- [TO DO]:
Extract, from the listing that follows, each line containing the word "color".

- [AVAILABLE RECORDS]:
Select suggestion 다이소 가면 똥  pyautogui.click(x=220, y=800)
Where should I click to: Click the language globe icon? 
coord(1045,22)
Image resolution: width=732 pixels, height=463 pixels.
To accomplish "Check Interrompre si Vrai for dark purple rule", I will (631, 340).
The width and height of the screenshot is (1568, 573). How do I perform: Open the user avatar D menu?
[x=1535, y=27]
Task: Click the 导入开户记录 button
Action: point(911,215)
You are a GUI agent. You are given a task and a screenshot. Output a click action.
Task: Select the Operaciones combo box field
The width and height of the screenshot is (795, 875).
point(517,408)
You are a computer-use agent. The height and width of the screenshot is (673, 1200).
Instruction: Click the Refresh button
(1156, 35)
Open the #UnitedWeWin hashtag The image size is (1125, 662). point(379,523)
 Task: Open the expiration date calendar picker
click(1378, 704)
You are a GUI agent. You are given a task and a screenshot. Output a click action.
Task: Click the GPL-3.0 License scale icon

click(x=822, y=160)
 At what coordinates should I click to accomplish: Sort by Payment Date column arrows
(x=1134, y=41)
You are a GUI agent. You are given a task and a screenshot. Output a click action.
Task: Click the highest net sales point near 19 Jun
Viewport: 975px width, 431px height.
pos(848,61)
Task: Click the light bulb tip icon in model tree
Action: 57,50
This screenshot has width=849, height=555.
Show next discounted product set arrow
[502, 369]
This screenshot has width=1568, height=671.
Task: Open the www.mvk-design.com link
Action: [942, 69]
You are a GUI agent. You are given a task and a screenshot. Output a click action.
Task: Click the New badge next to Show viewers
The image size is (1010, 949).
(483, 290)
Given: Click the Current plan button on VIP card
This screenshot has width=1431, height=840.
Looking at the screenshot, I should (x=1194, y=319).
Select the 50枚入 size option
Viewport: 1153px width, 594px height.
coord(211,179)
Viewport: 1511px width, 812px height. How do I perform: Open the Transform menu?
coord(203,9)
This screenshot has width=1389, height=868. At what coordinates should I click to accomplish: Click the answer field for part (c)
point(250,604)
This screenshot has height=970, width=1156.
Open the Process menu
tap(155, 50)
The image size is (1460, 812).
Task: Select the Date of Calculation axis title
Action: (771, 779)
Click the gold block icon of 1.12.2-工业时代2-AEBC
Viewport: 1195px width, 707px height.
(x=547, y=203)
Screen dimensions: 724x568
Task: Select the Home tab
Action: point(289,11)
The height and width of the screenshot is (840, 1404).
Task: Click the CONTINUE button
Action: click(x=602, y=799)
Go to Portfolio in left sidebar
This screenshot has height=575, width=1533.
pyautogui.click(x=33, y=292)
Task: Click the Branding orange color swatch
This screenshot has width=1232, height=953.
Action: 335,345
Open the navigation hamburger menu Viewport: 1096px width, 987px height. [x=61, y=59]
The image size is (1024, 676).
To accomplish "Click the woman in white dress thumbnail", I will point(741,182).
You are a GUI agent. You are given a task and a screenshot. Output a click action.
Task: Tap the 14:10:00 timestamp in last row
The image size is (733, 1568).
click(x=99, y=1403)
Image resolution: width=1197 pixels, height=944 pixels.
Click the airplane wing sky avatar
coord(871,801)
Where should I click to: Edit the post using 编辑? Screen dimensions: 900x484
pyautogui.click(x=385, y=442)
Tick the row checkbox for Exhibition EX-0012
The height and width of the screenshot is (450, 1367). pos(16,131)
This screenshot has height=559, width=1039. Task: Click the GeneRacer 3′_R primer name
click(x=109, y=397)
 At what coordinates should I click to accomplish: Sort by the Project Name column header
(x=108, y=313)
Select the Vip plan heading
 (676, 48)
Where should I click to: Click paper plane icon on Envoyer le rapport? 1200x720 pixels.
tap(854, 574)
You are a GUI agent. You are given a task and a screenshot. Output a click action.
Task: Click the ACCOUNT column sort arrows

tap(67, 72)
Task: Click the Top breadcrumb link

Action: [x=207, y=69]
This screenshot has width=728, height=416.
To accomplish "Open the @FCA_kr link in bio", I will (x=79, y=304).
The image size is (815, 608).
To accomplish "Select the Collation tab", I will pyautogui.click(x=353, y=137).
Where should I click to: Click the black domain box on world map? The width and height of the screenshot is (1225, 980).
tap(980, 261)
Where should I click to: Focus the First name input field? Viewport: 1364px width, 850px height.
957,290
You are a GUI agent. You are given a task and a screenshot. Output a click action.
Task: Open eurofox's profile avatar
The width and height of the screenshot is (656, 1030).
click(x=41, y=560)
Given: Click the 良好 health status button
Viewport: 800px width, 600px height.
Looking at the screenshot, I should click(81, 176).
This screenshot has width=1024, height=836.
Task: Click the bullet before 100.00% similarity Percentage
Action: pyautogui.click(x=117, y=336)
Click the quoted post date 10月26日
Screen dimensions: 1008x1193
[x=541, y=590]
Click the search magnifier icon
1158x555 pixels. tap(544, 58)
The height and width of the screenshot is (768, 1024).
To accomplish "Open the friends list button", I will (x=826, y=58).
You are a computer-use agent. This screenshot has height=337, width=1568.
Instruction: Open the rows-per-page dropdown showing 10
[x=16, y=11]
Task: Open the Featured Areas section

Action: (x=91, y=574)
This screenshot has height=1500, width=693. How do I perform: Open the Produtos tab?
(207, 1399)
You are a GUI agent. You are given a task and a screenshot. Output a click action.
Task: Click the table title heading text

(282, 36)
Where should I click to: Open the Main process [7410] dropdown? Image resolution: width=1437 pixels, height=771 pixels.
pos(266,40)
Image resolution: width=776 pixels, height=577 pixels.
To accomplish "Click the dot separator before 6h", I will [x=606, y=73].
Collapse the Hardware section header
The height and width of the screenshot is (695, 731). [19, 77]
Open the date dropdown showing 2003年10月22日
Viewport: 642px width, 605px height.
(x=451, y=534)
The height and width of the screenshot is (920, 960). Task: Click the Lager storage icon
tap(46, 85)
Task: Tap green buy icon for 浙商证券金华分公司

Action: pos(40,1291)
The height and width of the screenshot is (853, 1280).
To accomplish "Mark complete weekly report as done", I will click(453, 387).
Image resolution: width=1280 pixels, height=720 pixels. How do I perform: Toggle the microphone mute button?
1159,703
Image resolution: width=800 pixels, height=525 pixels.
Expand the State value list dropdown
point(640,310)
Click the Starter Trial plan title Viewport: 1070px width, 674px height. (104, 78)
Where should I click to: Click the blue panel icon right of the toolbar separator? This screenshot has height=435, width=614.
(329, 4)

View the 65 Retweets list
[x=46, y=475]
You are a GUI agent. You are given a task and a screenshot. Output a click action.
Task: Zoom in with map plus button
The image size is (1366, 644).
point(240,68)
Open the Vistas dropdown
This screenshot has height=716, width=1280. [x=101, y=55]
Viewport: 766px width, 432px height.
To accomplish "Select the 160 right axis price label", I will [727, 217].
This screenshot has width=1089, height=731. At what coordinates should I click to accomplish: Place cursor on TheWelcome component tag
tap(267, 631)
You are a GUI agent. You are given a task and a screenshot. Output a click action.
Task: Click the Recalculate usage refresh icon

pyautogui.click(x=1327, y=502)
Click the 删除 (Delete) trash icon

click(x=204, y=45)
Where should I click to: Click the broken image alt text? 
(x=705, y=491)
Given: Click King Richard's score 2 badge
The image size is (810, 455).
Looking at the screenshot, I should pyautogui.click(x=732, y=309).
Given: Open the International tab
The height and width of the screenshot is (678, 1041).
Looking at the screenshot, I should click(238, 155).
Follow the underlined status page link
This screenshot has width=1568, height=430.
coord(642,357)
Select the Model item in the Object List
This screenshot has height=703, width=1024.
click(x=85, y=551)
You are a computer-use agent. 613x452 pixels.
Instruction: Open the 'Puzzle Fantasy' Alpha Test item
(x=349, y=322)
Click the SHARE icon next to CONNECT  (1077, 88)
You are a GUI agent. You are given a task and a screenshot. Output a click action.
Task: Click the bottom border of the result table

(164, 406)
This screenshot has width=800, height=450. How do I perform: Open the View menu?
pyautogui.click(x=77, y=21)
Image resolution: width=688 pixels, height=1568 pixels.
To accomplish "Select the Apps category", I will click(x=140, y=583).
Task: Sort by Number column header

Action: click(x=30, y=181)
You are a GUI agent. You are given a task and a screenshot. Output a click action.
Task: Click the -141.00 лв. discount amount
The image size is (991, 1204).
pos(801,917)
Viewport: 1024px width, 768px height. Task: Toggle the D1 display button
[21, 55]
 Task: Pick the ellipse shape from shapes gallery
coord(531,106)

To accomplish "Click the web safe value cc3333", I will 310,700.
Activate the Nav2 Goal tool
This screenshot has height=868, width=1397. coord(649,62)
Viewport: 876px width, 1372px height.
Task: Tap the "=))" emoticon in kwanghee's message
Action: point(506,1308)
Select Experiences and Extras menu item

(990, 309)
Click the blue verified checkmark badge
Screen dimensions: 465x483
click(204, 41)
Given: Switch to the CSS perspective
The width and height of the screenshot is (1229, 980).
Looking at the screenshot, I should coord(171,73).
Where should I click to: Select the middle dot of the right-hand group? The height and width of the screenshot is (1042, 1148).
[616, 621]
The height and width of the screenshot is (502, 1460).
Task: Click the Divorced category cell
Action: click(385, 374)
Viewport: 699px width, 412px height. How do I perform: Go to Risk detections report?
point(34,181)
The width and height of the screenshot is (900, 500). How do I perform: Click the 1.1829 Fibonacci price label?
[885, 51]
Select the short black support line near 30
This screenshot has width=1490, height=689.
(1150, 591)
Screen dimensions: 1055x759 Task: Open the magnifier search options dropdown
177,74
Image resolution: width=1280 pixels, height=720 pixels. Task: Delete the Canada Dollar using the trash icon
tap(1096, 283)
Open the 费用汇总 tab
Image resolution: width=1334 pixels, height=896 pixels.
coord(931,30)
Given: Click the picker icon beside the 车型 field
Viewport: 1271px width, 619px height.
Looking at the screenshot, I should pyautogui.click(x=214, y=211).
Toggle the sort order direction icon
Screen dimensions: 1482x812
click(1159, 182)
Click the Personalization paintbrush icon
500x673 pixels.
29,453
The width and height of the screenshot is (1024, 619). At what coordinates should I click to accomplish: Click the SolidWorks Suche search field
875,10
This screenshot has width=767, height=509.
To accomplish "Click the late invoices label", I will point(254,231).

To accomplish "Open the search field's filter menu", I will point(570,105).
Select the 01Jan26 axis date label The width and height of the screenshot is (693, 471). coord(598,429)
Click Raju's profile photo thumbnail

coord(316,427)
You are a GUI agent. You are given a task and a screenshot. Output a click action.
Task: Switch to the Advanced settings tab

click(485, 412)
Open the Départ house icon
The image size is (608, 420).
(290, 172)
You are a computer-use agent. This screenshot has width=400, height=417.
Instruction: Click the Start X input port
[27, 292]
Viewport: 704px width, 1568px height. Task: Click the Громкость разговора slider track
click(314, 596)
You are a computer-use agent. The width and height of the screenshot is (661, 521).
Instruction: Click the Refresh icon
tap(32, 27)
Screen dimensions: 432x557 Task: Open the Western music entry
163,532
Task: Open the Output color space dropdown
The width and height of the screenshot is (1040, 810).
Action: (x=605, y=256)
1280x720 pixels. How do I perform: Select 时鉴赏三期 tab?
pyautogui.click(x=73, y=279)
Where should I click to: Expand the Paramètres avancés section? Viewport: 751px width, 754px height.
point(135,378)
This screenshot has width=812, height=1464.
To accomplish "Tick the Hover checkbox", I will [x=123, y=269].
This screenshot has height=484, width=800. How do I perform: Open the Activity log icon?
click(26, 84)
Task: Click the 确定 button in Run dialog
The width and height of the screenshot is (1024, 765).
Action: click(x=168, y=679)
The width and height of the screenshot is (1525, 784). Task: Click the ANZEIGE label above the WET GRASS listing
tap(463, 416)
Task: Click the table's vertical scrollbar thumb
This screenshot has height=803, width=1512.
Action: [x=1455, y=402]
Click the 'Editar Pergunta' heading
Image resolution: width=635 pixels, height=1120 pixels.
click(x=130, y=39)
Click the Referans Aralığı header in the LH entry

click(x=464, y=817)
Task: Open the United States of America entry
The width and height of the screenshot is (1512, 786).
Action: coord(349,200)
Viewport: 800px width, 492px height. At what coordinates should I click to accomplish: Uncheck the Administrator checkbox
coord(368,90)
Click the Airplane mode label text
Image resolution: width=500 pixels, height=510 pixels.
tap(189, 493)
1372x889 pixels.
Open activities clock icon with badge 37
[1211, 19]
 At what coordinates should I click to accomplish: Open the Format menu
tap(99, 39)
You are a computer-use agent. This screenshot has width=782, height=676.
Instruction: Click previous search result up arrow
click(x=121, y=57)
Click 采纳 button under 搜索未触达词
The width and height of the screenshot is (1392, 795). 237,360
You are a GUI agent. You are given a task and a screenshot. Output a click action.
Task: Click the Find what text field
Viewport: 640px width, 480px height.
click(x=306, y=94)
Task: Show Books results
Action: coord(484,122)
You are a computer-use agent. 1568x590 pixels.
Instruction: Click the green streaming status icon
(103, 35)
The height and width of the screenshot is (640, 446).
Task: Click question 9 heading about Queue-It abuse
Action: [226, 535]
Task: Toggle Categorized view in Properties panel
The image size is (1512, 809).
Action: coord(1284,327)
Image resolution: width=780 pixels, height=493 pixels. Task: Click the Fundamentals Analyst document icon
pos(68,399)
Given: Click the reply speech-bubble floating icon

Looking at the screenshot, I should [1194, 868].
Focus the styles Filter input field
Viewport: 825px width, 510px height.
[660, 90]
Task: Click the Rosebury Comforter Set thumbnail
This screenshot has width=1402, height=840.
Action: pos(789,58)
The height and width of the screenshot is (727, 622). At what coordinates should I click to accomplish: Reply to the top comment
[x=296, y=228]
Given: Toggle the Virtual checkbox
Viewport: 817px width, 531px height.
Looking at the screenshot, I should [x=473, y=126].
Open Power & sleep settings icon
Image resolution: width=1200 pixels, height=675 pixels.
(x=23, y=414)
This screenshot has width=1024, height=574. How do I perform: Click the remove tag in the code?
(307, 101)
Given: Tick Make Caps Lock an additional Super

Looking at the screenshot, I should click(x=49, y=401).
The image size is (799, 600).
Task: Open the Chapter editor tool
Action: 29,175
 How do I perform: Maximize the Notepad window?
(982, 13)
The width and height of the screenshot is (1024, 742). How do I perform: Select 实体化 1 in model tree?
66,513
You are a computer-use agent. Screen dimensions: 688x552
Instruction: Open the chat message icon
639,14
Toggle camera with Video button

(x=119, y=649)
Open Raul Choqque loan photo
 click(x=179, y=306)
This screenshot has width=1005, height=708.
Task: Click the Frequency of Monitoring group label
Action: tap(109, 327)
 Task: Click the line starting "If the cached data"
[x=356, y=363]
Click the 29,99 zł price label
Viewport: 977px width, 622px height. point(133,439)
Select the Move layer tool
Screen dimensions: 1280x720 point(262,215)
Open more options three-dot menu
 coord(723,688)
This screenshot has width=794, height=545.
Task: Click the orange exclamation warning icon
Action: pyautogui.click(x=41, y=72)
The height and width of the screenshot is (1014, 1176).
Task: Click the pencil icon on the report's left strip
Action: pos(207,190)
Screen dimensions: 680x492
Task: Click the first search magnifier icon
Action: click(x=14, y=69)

- [WRITTEN ANSWER]:
Task: Click the Branding orange color swatch
Task: Open the Output color space dropdown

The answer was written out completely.